Bloco de texto:
Segundo a Folha de São Paulo, Miranda estava internado no hospital Albert Einstein, em São Paulo, desde o início do mês. A causa da morte ainda não foi divulgada pela equipe médica.

Ele foi o responsável por transformar a entidade ligada ao setor do comércio na maior potência cultural do país. Criado com o intuíto de promover o bem-estar social de um grupo específico de beneficiários - comerciários e suas famílias - o Sesc, sob seu comando, mais que dobrou de tamanho e se abriu para o Brasil e para o mundo.

Miranda inaugurou a grande maioria das unidades da instituição no estado e retirou suas catracas para o livre acesso às acolhedoras áreas de convivência, onde misturam esporte, lazer, arte e alimentação, em meio a cidades carentes de espaços públicos de qualidade. Ele criou um modelo de fomento que virou referência para políticas públicas de incentivo à cultura do país e estimulou a profissionalização de artistas, curadores e produtores ao estabelecer uma burocracia transparente, com editais e comissões.

Atividades propostas:
**1)** De acordo com o texto sobre Miranda e o Sesc, em que hospital ele estava internado?
**2)** Dê continuidade ao texto sobre Miranda e o Sesc, começando logo após a última frase apresentada.
Os dados apresentados adiante não têm nenhum papel nesta parte.

Dados a seguir:
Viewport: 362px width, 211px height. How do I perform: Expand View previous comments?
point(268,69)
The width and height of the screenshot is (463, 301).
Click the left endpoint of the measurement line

Respostas das atividades:
**1)** No hospital Albert Einstein, em São Paulo.

**2)**
Ele era apaixonado por teatro, e não escondia suas predileções pessoais no campo da cultura. Porém, promovia as mais diversas expressões artísticas à frente do Sesc, do erudito ao popular, de produções mais comerciais às mais experimentais.

O que seriam das artes no Brasil sem o Sesc?", indagou a atriz Zezé Motta, no palco do evento de 60 anos de trabalho social do Sesc com idosos.

Fernanda Montenegro, que estava ao lado, concordou e completou.

É isso mesmo! Nós sabemos na pela o que representa o Sesc na pessoa do professor Danilo Miranda".

Em abril deste ano, o dramaturgo José Celso Martinez, fez uma declaração sobre Danilo.

Se não tivesse Danilo Miranda, não tinha teatro em São Paulo. Só teria musical", afirmou.

Nascido numa família de classe média de Campos de Goytacazes, no Rio de Janeiro, em 1943, Miranda era o terceiro dos quatro filhos de uma farmacêutica e um dentista, que também era jornalista e gostava de tocar violão para a família cantar reunida.

Perdeu sua mãe aos sete anos de idade, vítima de uma infecção nos rins com apenas 31 anos. Ele e seu irmãos passaram a ser criados pela avó, Donana. Aos 11 anos, ingressou na Escola Apostólica dos Jesuítas, em Friburgo, no Rio de Janeiro, um internato religioso de intensa atividade intelectual e esportiva, sediado no Colégio Anchieta.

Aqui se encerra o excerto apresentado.